In this presentation, we will explore the opportunities and challenges in using a systems pathology framework to study the key molecular, cellular and tissue-scale mechanisms driving liver dysfunction and failure in alcohol-associated liver disease.
Rajanikanth Vadigepalli’s collaborative research program at the Daniel Baugh Institute for Functional Genomics/Computational Biology is driven by a convergence of systems engineering, computational modeling, bioinformatics, and single cell scale transcriptomics, to identify and target key control points for intervention in disease. Ongoing international collaborative projects focus on central and peripheral neural circuits controlling the heart, brainstem neuroimmune processes leading to hypertension, liver regeneration in alcoholic liver disease, and cell fate regulation underlying developmental defects. He mentors trainees from a wide range of disciplinary backgrounds including cell biology, biochemistry, neuroscience, bioinformatics, bioengineering, biochemical engineering, medicine, and pathology.

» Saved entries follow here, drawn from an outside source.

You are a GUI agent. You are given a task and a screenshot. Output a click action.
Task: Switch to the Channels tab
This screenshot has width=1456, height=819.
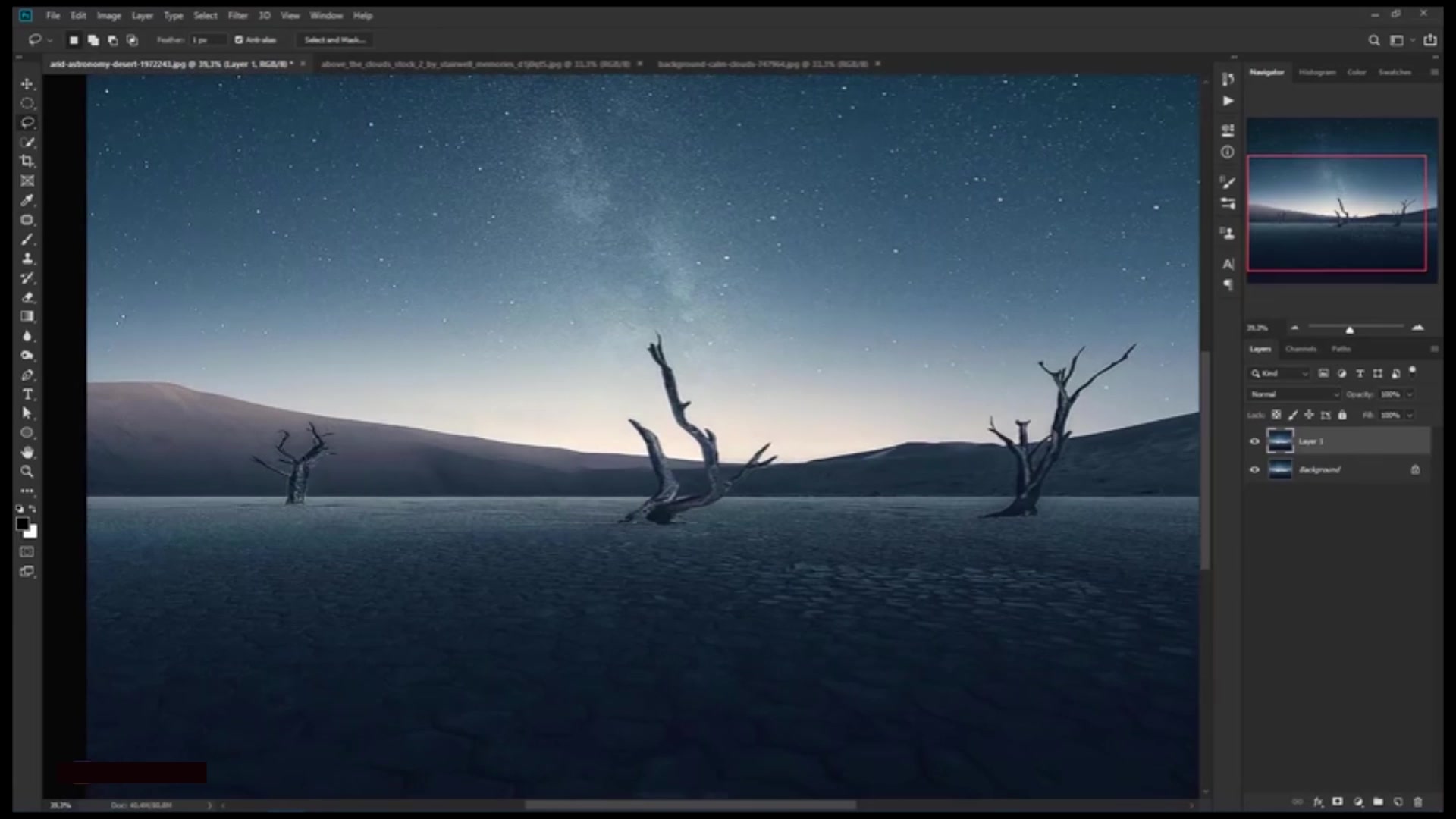(1301, 349)
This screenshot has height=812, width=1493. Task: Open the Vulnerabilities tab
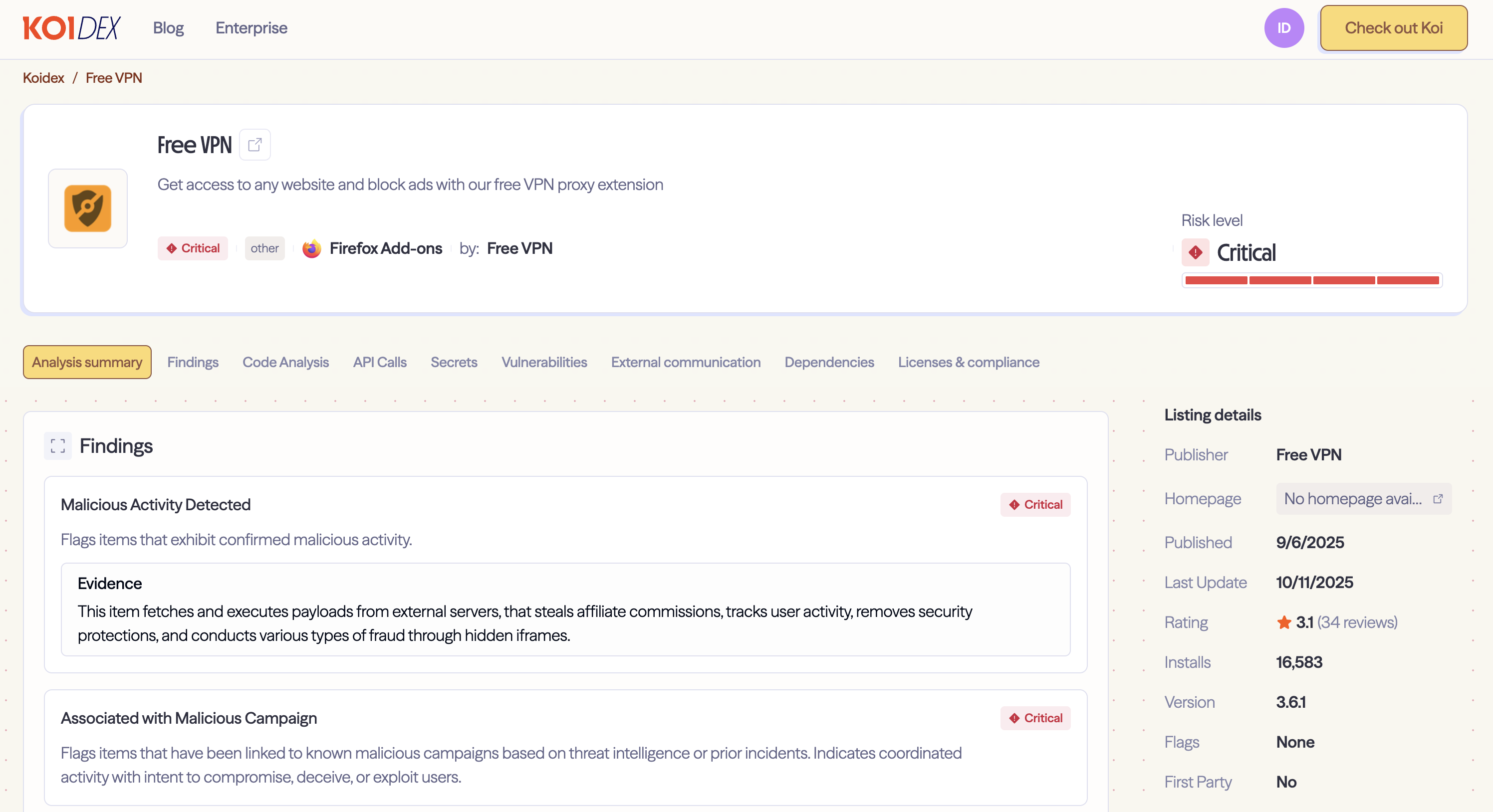point(543,362)
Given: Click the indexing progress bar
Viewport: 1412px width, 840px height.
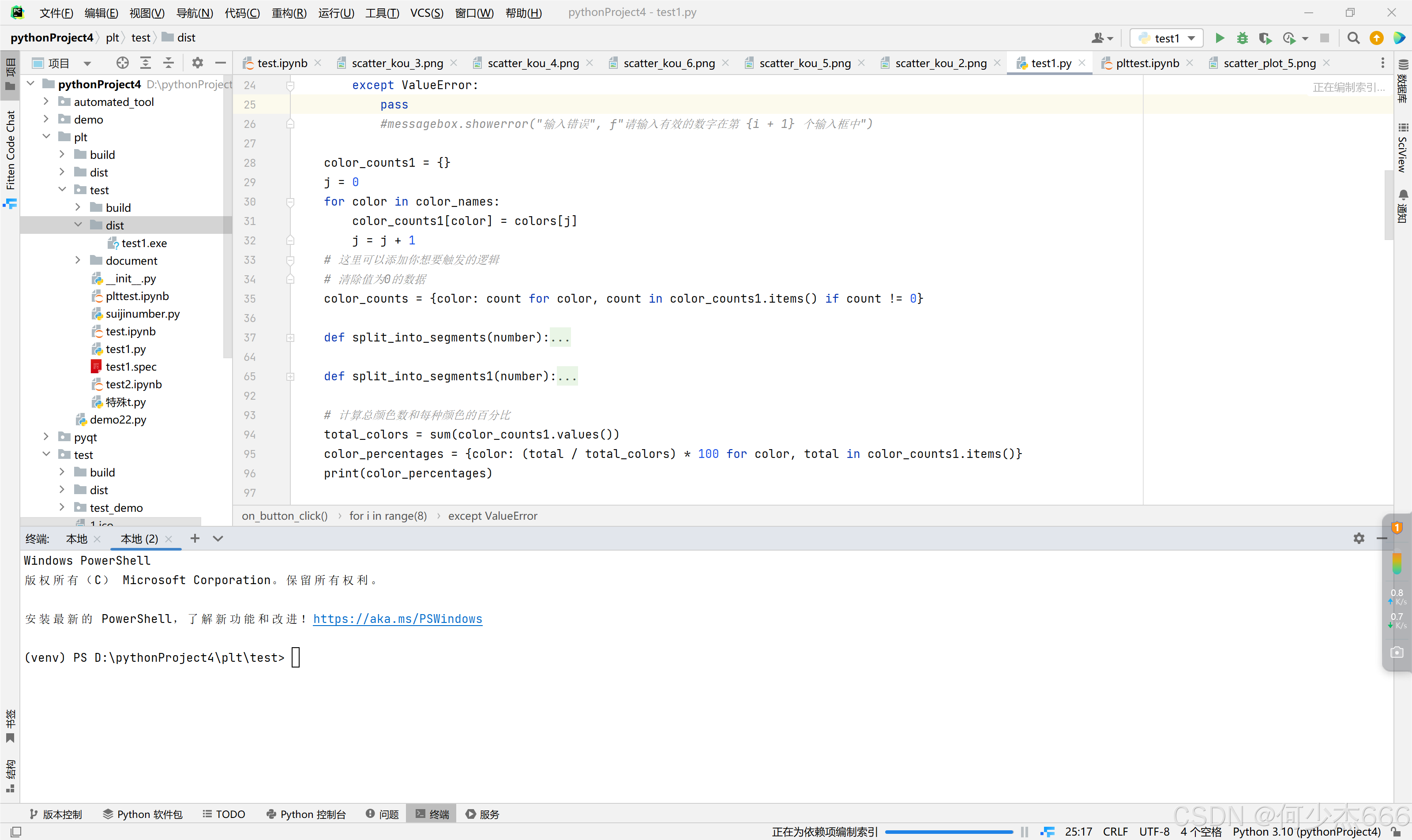Looking at the screenshot, I should coord(949,832).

Most recently, the collaborative research group led the development of a unique 3D map of the nervous system at the heart that combines high-resolution anatomical data and spatially-tracked single cell scale molecular data into an integrative framework. Other recent research from the group has led to: patented microRNA-based molecular targets to prevent essential hypertension; novel insights into the process of liver regeneration towards new clinical decision-making tools; new analytical tools for mining high-dimensional data; and, novel methods for computational modeling of biological networks and processes.
Dr. Vadigepalli is a member of the Committee on Credible Practice of Modeling & Simulation in Healthcare, and is developing best practices for building, documenting and sharing computational models in healthcare. The committee drafted Ten Simple Rules that have been adopted by the National Institutes of Health programs to promote and assess credible practice of modeling and simulation in biomedical sciences and healthcare. He also serves on the Steering Committee of the Multiscale Modeling Consortium with focus on developing and sharing mechanistic models of physiology and high-fidelity medical simulations.
Dr. Vadigepalli is Vice Chair of Research and Professor of Pathology, Anatomy and Cell Biology at Thomas Jefferson University. He received his Bachelor’s in Chemical Engineering from the Indian Institute of Technology-Madras in 1996; his PhD in Chemical Engineering from the University of Delaware in 2001, with Specialization in Systems and Control Engineering; and his postdoctoral training in Bioinformatics at Thomas Jefferson University.